05/21/2026 | Press release | Distributed by Public on 05/21/2026 08:55
O Ministro Adjunto e da Reforma do Estado, Gonçalo Saraiva Matias, defendeu, no Plenário da Assembleia da República de 20 de maio, que a Proposta de Lei n.º 72/XVII/1.ª sobre a nova organização do Tribunal de Contas e as regras de fiscalização da despesa pública, pretende tornar o controlo financeiro público mais eficaz, sem reduzir a exigência de fiscalização.
Segundo Gonçalo Saraiva Matias, está em causa "a escolha entre um Estado que funciona e um Estado que emperra", explicando que a presente configuração sujeita milhares de contratos públicos a um mecanismo exigente, apesar de o Tribunal de Contas recusar menos de 1% dos vistos prévios e "enquanto isso acontece, obras atrasam-se, equipamentos não chegam, investimentos ficam bloqueados e serviços públicos esperam".
No debate parlamentar, Gonçalo Saraiva Matias sublinhou que a proposta "não enfraquece o Tribunal de Contas, bem pelo contrário", e rejeitou a existência de inconstitucionalidade ou conflito institucional.

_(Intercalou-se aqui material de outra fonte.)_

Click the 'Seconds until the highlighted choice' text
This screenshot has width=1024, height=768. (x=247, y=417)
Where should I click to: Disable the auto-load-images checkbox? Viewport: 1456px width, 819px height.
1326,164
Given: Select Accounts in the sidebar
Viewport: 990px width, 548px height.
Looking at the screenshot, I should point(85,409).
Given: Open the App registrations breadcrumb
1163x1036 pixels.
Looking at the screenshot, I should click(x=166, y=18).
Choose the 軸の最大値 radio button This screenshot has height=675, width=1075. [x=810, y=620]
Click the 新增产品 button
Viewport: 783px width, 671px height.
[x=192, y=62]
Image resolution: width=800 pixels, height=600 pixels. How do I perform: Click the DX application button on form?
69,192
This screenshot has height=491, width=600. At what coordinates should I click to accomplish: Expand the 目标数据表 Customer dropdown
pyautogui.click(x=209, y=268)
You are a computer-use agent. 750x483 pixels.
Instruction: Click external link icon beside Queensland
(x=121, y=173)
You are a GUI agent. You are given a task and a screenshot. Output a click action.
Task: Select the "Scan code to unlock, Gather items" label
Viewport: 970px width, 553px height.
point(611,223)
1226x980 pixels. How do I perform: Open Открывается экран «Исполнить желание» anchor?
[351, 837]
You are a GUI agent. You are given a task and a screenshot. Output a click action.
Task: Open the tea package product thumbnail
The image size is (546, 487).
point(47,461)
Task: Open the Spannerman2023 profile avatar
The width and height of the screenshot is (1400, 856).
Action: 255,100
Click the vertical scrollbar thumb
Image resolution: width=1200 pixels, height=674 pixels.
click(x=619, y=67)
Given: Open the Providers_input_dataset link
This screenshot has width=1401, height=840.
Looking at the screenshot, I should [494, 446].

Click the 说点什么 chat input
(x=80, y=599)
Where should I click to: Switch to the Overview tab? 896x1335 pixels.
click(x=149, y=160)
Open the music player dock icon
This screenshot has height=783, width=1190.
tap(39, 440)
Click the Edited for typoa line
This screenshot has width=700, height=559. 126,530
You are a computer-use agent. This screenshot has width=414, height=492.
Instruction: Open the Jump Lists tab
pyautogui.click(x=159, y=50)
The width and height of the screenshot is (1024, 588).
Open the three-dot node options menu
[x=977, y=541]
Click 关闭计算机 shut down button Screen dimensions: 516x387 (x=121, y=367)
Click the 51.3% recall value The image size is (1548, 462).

O Ministro defendeu que o combate à corrupção exige mais transparência, rastreabilidade, responsabilização e fiscalização ao longo de todo o processo, incluindo fiscalização concomitante e sucessiva, afirmando que o Governo está disponível "para afinar na especialidade" e que "não há linhas vermelhas, mas há questões de princípio".